Instructions for the task
Reproduce the records word for word, starting at the line that contains "Given: Open the 插入(I) menu" and ending at the line that contains "Action: pos(68,455)", both lines included.
--- begin Excerpted data ---
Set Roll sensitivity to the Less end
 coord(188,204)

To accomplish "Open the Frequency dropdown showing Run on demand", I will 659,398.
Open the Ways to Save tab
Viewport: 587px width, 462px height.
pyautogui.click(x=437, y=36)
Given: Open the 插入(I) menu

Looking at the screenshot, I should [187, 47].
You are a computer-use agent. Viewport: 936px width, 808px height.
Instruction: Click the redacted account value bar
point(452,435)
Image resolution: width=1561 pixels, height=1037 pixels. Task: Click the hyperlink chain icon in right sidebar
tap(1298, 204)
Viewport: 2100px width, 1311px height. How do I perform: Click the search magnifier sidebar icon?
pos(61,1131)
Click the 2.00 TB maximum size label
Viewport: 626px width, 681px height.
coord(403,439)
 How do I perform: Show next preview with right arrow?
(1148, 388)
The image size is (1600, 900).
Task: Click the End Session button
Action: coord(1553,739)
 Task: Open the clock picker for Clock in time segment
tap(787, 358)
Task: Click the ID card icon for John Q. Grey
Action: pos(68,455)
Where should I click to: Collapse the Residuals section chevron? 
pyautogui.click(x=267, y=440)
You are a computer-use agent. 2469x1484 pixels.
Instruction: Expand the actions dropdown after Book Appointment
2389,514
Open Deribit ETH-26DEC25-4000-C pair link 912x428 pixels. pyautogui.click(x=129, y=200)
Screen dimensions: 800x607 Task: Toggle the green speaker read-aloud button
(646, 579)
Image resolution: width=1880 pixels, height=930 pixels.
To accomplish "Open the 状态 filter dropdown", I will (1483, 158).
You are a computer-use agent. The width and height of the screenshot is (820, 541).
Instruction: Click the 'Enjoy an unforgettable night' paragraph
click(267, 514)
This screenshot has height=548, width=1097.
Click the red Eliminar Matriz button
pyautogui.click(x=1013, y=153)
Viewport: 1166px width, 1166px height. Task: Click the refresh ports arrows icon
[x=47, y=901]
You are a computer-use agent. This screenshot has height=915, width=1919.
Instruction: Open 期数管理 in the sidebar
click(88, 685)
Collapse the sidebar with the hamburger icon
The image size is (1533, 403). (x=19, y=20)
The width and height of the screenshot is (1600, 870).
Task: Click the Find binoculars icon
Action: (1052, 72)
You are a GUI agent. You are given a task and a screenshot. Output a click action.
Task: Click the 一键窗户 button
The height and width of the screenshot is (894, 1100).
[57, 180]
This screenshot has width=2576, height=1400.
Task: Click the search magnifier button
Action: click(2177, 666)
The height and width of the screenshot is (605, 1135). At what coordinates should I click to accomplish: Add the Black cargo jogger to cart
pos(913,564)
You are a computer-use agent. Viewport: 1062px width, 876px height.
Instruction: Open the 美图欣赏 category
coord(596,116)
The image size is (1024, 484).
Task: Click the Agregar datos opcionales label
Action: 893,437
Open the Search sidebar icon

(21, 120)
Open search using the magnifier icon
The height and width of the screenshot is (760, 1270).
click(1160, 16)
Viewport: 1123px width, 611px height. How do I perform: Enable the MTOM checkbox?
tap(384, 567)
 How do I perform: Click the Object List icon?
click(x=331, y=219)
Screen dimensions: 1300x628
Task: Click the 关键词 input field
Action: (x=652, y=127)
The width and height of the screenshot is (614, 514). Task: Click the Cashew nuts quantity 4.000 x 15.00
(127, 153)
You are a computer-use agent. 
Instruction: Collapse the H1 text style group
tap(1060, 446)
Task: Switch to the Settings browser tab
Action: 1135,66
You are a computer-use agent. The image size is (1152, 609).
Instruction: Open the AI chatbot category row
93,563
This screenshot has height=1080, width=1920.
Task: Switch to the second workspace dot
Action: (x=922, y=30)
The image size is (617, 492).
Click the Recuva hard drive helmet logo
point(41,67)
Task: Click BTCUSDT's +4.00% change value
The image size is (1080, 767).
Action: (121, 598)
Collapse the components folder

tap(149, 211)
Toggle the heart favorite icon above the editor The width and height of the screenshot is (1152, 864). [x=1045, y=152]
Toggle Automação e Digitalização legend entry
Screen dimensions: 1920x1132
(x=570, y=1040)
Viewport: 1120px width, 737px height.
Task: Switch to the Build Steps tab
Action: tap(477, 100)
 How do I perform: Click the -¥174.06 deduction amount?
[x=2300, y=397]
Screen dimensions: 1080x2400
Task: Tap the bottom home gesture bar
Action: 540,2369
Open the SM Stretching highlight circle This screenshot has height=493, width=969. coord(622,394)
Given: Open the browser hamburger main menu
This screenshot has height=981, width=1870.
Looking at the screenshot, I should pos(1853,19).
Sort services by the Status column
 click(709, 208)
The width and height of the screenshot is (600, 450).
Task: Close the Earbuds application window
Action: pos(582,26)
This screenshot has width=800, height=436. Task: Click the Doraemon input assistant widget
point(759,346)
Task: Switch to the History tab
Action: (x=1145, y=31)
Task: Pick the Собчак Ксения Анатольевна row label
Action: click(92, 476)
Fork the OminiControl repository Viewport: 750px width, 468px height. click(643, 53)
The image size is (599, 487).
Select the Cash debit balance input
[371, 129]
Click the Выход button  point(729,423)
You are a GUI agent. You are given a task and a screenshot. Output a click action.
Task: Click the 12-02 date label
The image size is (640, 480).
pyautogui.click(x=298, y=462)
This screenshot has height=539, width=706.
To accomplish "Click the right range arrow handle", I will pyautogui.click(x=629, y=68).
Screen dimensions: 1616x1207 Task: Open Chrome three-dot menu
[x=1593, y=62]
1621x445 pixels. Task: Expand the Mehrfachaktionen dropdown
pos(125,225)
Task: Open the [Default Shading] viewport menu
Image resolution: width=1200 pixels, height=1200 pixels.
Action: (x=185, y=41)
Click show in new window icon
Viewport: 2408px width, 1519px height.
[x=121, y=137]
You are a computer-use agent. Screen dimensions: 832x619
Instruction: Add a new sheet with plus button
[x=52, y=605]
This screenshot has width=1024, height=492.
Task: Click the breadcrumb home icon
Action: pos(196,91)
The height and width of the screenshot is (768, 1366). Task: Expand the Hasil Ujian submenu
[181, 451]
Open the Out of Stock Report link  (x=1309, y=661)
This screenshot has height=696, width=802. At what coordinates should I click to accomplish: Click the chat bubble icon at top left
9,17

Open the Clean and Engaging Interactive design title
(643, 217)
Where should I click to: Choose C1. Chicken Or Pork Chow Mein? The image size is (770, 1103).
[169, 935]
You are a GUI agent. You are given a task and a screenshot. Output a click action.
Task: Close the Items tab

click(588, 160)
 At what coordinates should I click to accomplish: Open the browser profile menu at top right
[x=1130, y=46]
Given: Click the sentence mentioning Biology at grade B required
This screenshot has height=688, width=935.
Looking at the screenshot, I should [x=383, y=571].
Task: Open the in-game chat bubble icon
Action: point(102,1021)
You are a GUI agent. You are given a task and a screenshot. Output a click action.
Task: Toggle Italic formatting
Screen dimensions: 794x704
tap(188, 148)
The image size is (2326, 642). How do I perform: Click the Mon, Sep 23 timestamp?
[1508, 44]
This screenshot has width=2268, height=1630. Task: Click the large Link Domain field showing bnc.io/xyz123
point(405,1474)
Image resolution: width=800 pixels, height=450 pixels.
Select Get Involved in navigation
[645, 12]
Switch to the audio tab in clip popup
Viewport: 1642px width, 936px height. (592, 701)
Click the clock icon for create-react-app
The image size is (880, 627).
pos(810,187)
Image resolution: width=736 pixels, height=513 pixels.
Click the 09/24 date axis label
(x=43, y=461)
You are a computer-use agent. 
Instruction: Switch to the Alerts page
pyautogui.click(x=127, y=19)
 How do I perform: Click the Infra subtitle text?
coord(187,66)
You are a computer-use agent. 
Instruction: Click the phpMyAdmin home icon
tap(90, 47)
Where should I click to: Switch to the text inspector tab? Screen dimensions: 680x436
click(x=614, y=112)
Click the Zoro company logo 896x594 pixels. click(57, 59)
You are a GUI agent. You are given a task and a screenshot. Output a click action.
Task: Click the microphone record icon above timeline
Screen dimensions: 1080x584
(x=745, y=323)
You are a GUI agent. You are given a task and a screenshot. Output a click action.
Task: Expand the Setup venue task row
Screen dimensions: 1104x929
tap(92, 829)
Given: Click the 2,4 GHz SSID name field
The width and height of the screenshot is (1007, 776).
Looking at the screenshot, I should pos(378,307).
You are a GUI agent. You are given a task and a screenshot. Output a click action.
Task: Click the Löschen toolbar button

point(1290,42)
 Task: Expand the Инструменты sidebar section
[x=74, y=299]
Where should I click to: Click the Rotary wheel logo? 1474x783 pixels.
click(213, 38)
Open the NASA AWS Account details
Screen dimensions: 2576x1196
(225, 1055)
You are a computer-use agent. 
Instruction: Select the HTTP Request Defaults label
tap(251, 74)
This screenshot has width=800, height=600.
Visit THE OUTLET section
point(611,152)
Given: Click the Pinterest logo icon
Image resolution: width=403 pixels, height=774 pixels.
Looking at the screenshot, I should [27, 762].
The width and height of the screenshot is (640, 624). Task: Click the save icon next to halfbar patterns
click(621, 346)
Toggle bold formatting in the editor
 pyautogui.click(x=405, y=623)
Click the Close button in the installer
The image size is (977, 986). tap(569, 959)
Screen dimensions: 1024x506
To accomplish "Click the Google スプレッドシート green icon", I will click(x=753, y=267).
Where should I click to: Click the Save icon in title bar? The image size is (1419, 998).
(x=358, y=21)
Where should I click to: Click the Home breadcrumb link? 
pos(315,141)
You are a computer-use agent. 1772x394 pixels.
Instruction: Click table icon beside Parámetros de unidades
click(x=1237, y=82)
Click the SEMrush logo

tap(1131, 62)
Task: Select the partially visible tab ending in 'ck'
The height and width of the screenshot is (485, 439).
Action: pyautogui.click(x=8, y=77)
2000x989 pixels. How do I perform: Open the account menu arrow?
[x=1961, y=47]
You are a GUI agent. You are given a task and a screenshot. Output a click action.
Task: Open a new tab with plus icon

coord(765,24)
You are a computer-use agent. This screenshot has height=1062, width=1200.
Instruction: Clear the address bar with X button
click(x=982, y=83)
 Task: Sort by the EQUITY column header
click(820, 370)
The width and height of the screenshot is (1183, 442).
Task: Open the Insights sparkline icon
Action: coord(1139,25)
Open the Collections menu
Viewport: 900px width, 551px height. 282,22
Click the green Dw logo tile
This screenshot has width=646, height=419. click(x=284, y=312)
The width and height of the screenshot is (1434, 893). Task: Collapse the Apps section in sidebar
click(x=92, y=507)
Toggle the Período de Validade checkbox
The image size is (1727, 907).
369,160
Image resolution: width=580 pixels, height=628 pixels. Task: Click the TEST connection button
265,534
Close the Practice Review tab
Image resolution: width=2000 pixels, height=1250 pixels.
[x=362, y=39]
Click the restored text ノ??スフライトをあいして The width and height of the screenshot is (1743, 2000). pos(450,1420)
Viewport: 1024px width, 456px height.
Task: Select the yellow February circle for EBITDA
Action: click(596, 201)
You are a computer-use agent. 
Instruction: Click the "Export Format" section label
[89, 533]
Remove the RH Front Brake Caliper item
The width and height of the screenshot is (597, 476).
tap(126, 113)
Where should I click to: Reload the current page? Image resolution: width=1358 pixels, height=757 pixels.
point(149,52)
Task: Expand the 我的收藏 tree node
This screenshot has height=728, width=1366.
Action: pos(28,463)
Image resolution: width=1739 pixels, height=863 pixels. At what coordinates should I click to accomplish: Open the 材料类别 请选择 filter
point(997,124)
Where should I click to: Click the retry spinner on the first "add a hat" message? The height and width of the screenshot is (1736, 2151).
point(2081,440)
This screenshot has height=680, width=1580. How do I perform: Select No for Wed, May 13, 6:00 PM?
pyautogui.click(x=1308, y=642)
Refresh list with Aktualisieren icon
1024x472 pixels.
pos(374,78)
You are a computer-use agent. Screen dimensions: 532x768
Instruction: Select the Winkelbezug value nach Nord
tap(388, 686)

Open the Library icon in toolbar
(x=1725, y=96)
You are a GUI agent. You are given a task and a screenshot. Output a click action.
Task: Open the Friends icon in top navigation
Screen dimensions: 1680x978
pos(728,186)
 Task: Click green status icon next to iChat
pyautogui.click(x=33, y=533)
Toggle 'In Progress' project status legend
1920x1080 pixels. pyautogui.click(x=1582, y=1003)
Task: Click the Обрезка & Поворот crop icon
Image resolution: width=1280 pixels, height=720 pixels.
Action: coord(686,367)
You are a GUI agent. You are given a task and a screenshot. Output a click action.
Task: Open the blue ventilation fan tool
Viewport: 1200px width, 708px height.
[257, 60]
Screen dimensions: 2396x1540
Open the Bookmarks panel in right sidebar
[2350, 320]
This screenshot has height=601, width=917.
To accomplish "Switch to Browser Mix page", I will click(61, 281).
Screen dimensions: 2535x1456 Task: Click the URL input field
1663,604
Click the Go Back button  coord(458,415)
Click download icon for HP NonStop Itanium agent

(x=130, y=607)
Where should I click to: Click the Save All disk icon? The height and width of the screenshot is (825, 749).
--- end Excerpted data ---
Solution to the exercise
Given: Open the 插入(I) menu

Looking at the screenshot, I should [187, 47].
You are a computer-use agent. Viewport: 936px width, 808px height.
Instruction: Click the redacted account value bar
point(452,435)
Image resolution: width=1561 pixels, height=1037 pixels. Task: Click the hyperlink chain icon in right sidebar
tap(1298, 204)
Viewport: 2100px width, 1311px height. How do I perform: Click the search magnifier sidebar icon?
pos(61,1131)
Click the 2.00 TB maximum size label
Viewport: 626px width, 681px height.
coord(403,439)
 How do I perform: Show next preview with right arrow?
(1148, 388)
The image size is (1600, 900).
Task: Click the End Session button
Action: coord(1553,739)
 Task: Open the clock picker for Clock in time segment
tap(787, 358)
Task: Click the ID card icon for John Q. Grey
Action: pos(68,455)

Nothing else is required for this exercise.